Luca Rocha Moreira nasceu em Niterói – RJ, no dia 14 de maio de 1998. Descendente de família mineira por parte de mãe, é filho da funcionária pública Lucia Maria Rocha da Silva e do designer gráfico Luiz Carlos Falcão Moreira. Estudou a infância toda em rede particular de ensino e durante o ensino médio, cursou integração com técnico em engenharia naval pela Escola Técnica Estadual Henrique Lage, unidade componente da Fundação de Apoio à Escola Técnica do Estado do Rio de Janeiro, onde participou de diversos protestos relacionados ao grêmio estudantil.

Enquanto estava cursando a escola, iniciou um curso de interpretação teatral na Oficina Social de Teatro, onde teve seu primeiro contato com as artes cênicas, onde recebeu aulas do ator e professor Alécio Abdon, porém se retirou do curso por motivos de dificuldade em interpretar seus personagens. Ainda no segundo grau, montou uma página no Facebook, onde começou a falar de múltiplos assuntos, entre eles esportes, nutrição e cultura. Em março de 2016 foi descoberto pela produtora teatral Grazi Luz, dona da Fazart Produções Artísticas, quando recebeu seu primeiro convite para ser aprendiz de comunicação da companhia, ainda que com 17 anos.

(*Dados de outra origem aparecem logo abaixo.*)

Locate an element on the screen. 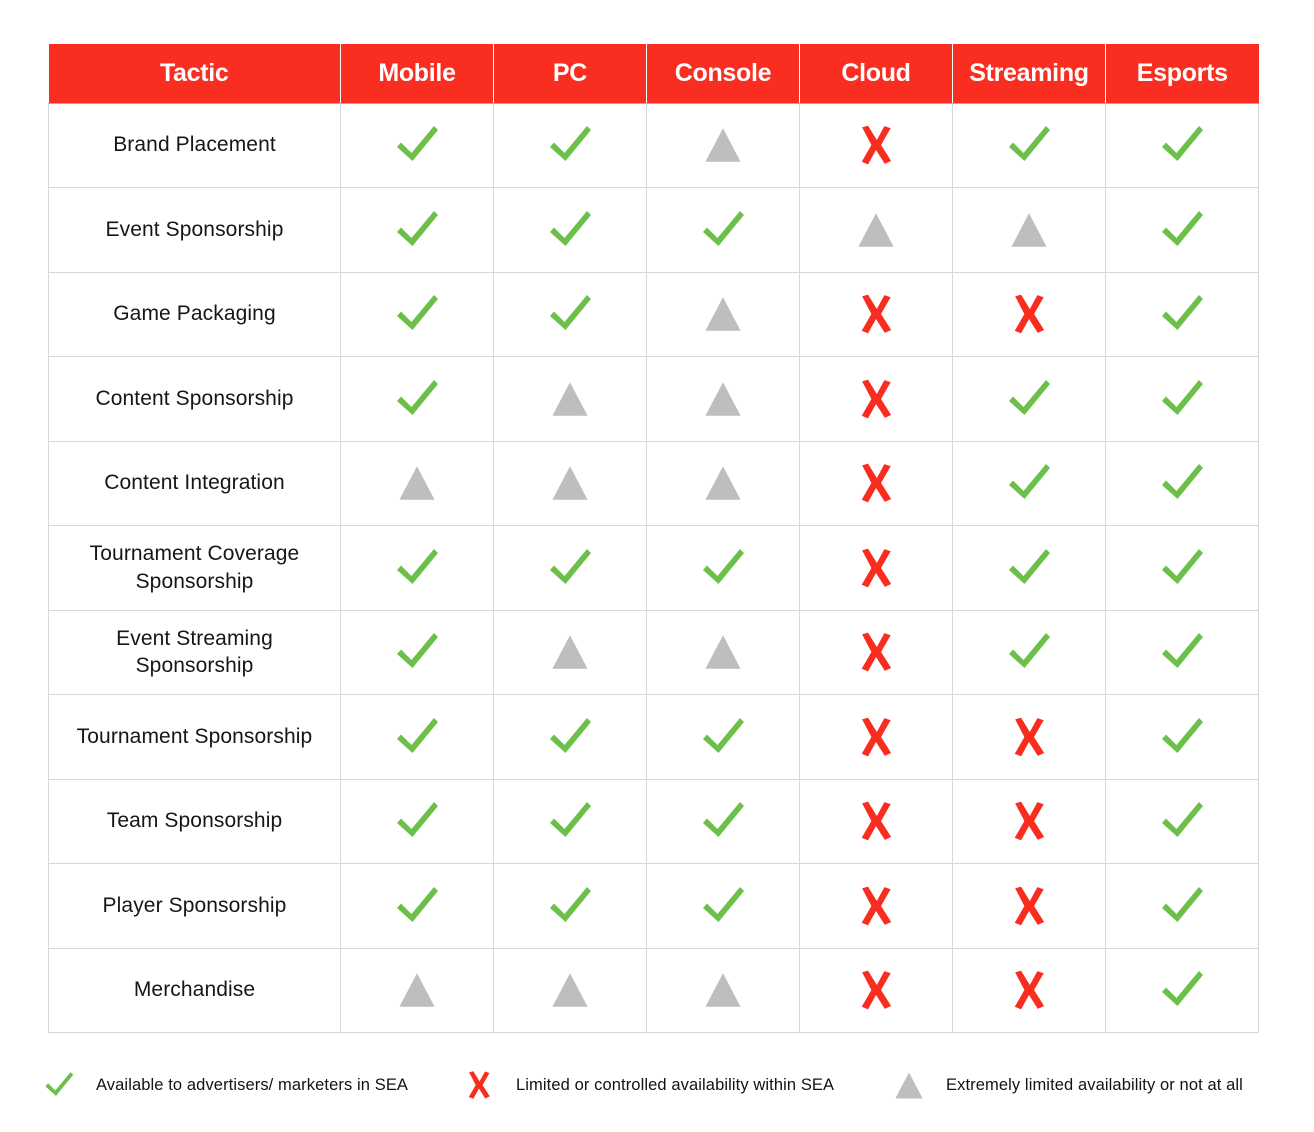 The width and height of the screenshot is (1314, 1132). table-row: Player Sponsorship is located at coordinates (654, 906).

Seu interesse pelo jornalismo teve início alguns meses após sair da produtora, quando começou a publicar artigos no “Almanaque Mídia” na época comandado por Esdras Ribeiro. Algumas semanas depois do fechamento do portal, foi abordado pelo jornalista brasiliano Daniel Neblina, que o convocou para integrar o time de colunistas do “RegistroPop”, onde despontou como entrevistador-chefe do veículo, foi aí que iniciou sua carreira como jornalista.